In [1]:
!pip install librosa opencv-python scipy tensorflow tqdm audioread gdown


Collecting pytube3
  Downloading pytube3-9.6.4-py3-none-any.whl (38 kB)
Installing collected packages: pytube3
Successfully installed pytube3-9.6.4



### Downloading Videos from Google Drive



In [2]:
import gdown

def download_video(url, path):

    file_id_video = url.split('/')[5]
    download_url_video = f'https://drive.google.com/uc?id={file_id_video}'
    gdown.download(download_url_video, path, quiet=False)

    print(f"Video downloaded to: {path}")

In [3]:

sharing_link_video1 = 'https://drive.google.com/file/d/1vrz_EJ3D1j6yYi5NnlTYssfGoyq1vqnw/view?usp=drive_link'
sharing_link_video2 = 'https://drive.google.com/file/d/1sb5ODQcGu-N3f_6XllVTBAsMzRaMGWEn/view?usp=drive_link'

path = '/content/'
download_video(sharing_link_video1, path)
download_video(sharing_link_video2, path)


Downloading...
From: https://drive.google.com/uc?id=1vrz_EJ3D1j6yYi5NnlTYssfGoyq1vqnw
To: /content/cut-part .mp4
100%|██████████| 3.81M/3.81M [00:00<00:00, 156MB/s]


Video downloaded to: /content/


Downloading...
From: https://drive.google.com/uc?id=1sb5ODQcGu-N3f_6XllVTBAsMzRaMGWEn
To: /content/main .mp4
100%|██████████| 11.8M/11.8M [00:00<00:00, 80.2MB/s]
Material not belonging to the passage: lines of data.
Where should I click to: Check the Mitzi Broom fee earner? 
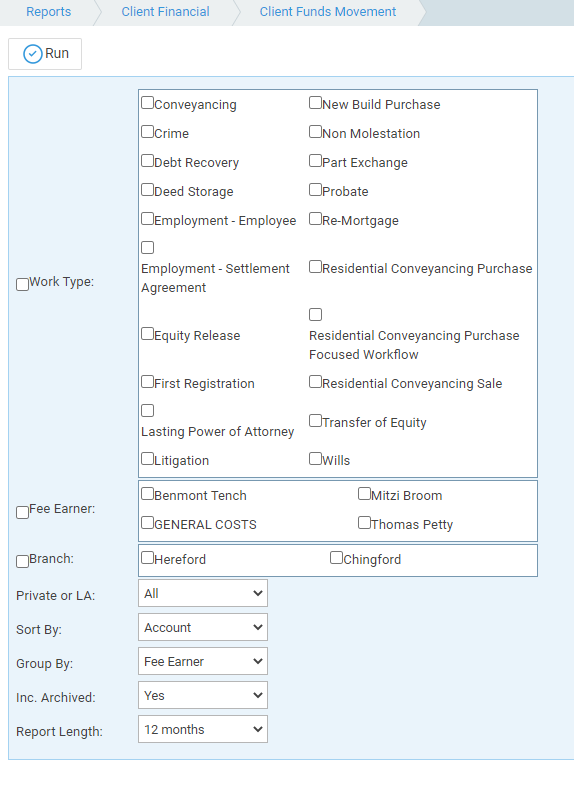pos(364,494)
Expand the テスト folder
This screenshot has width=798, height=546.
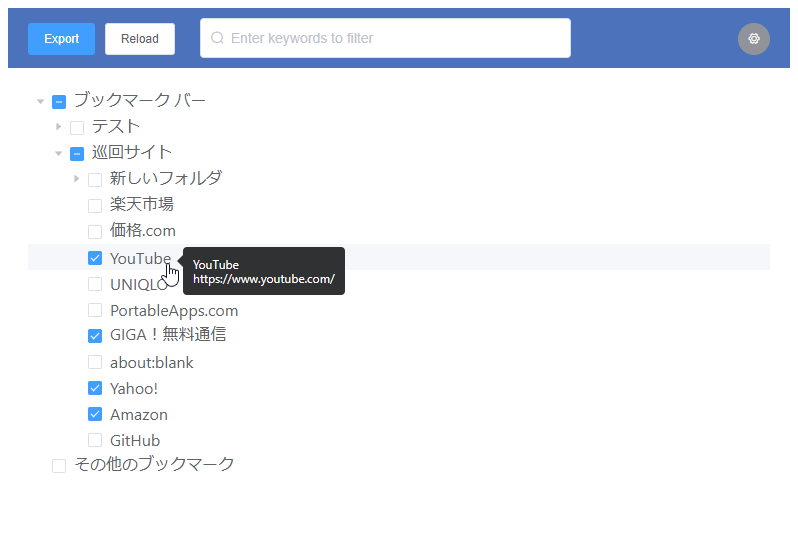point(59,126)
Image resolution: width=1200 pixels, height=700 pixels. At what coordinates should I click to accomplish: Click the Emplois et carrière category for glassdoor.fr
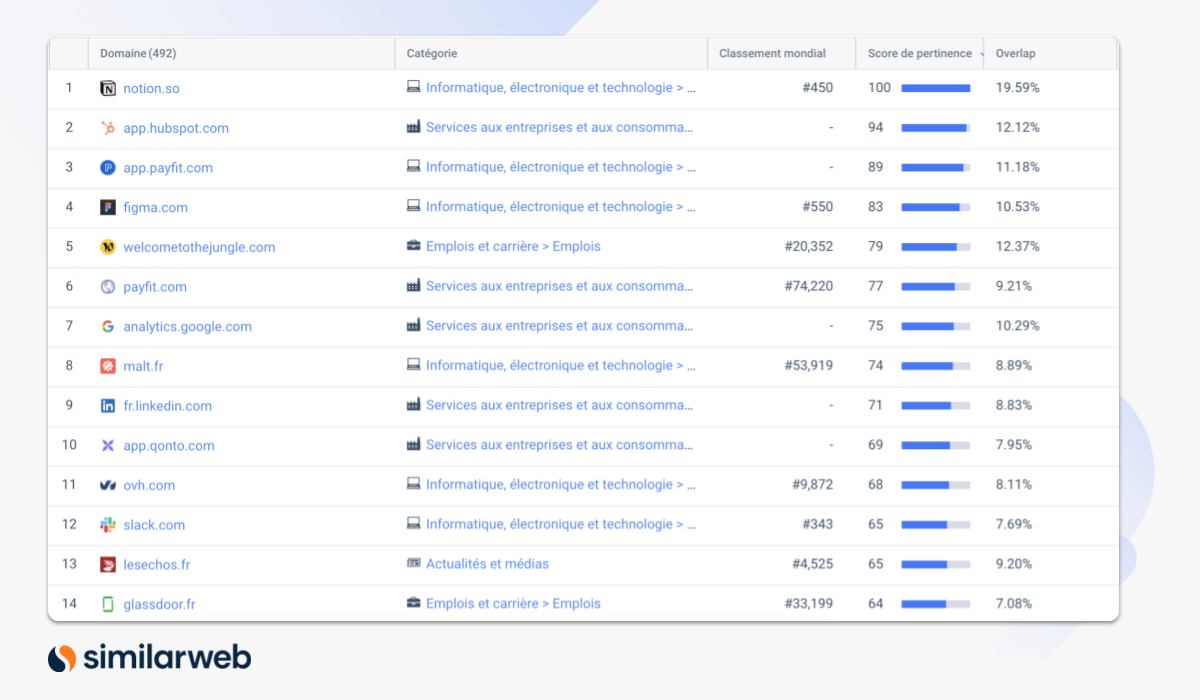coord(513,604)
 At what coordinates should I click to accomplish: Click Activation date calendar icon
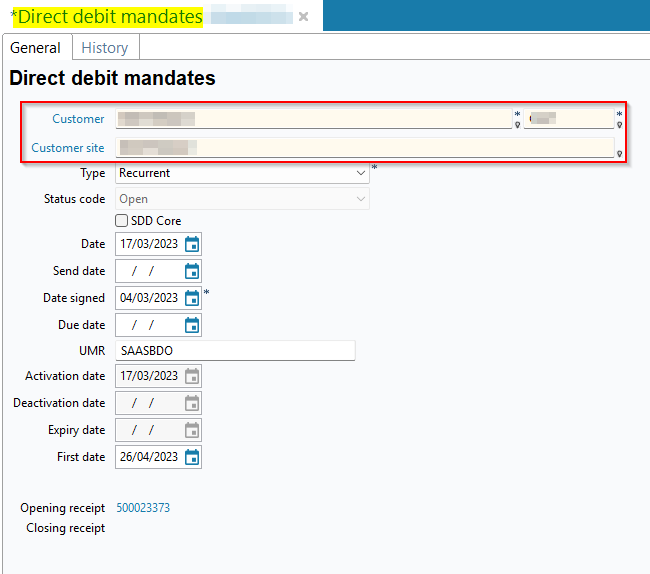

Video downloaded to: /content/





In [23]:
import librosa
import audioread
import cv2
import numpy as np
from scipy.spatial.distance import cosine
from tensorflow.keras.preprocessing import image
from tqdm import tqdm

from tensorflow.keras.applications import ResNet50
from tensorflow.keras.applications.resnet50 import preprocess_input as preprocess_resnet

from tensorflow.keras.applications import InceptionV3
from tensorflow.keras.applications.inception_v3 import preprocess_input as preprocess_inception



> Loading video files to extract audio features




In [5]:
def load_audio(video_path):
    with audioread.audio_open(video_path) as input_file:
        sr = input_file.samplerate
        y = np.concatenate([np.frombuffer(buf, dtype=np.int16) for buf in input_file])
        y = librosa.util.buf_to_float(y, n_bytes=2, dtype=np.float32)
    return y, sr

>Extracting audio features from video files using **librosa**. These features include MFCCs, chroma, spectral contrast, tonnetz, mel spectrogram, and zero-crossing rate.



In [6]:
def extract_audio_features(video_path):
    y, sr = load_audio(video_path)
    mfccs = librosa.feature.mfcc(y=y, sr=sr, n_mfcc=13)
    chroma = librosa.feature.chroma_stft(y=y, sr=sr)
    spectral_contrast = librosa.feature.spectral_contrast(y=y, sr=sr)
    tonnetz = librosa.feature.tonnetz(y=librosa.effects.harmonic(y), sr=sr)
    mel_spectrogram = librosa.feature.melspectrogram(y=y, sr=sr)
    zero_crossings = librosa.feature.zero_crossing_rate(y)
    return np.concatenate((mfccs, chroma, spectral_contrast, tonnetz, mel_spectrogram, zero_crossings), axis=0)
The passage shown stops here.